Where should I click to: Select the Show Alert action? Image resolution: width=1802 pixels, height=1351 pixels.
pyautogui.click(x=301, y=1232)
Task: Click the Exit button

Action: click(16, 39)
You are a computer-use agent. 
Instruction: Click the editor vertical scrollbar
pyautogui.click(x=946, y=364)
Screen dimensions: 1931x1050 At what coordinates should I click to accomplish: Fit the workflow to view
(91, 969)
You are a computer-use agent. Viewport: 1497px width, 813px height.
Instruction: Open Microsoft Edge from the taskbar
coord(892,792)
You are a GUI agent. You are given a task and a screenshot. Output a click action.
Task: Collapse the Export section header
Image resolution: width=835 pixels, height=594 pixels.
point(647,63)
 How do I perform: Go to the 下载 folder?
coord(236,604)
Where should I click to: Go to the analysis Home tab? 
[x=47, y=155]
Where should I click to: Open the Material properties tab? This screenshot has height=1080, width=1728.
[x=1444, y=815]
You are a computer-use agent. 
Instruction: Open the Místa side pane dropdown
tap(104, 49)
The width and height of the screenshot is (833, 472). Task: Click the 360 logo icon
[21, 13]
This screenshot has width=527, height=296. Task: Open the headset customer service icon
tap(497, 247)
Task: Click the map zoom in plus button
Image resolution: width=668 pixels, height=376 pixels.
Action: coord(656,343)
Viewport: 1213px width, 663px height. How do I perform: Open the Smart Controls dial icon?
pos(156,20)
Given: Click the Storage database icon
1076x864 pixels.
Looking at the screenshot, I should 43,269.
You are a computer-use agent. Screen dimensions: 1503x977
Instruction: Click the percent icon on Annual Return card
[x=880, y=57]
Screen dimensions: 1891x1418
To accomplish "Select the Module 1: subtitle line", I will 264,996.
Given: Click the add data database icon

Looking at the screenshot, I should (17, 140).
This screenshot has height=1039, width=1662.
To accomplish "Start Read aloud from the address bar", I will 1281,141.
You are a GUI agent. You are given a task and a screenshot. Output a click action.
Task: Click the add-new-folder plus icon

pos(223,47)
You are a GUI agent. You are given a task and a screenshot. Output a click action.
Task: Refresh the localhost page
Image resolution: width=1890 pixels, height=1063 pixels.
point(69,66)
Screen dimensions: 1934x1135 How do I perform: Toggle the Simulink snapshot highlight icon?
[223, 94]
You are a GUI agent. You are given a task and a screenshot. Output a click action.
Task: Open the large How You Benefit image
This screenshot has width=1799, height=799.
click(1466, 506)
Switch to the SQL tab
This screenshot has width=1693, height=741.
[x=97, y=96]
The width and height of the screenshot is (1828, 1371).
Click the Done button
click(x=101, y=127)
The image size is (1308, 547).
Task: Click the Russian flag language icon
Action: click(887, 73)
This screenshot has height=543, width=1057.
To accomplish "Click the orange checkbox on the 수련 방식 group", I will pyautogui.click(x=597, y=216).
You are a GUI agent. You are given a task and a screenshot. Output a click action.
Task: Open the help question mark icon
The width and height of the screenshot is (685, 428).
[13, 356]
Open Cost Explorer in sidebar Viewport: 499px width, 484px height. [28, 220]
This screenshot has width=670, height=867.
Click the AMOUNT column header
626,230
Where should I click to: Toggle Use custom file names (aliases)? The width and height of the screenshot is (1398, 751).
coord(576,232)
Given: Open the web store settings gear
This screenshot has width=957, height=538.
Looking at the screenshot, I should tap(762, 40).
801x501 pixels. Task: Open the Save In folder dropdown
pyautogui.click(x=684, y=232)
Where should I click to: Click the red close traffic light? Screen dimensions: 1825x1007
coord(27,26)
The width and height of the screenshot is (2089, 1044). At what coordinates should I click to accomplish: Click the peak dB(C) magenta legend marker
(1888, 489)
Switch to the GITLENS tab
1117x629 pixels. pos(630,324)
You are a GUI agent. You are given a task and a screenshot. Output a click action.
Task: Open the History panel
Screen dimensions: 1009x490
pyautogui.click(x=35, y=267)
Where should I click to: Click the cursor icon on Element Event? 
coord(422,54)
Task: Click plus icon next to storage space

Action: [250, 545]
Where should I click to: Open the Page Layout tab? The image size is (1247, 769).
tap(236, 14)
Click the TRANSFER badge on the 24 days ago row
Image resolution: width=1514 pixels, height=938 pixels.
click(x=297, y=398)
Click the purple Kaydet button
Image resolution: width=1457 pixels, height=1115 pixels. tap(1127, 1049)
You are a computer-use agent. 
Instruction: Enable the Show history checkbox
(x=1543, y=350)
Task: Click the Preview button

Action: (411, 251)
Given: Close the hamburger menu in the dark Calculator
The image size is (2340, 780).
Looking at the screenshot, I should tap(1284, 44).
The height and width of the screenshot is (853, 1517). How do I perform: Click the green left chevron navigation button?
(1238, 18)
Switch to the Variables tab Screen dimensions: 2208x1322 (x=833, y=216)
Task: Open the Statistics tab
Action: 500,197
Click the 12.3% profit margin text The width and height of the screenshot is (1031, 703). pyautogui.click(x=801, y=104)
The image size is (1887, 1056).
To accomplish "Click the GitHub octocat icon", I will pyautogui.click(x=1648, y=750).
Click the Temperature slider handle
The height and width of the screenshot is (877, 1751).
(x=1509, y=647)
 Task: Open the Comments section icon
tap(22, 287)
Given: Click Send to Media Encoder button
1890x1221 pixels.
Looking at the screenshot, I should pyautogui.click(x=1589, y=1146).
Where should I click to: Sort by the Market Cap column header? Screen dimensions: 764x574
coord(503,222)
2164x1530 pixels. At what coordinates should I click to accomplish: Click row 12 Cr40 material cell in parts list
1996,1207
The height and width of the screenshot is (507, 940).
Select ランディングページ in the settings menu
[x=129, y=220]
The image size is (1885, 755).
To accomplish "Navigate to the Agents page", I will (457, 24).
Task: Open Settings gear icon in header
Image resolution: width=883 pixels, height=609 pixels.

_TASK TO COMPLETE_. Which lines in the listing hold the word "will"? Copy them out.

_RESPONSE TO THIS TASK_.
To accomplish "Select the Module 1: subtitle line", I will 264,996.
To accomplish "Start Read aloud from the address bar", I will 1281,141.
To accomplish "Click the orange checkbox on the 수련 방식 group", I will pyautogui.click(x=597, y=216).
To accomplish "Click the GitHub octocat icon", I will pyautogui.click(x=1648, y=750).
To accomplish "Navigate to the Agents page", I will (457, 24).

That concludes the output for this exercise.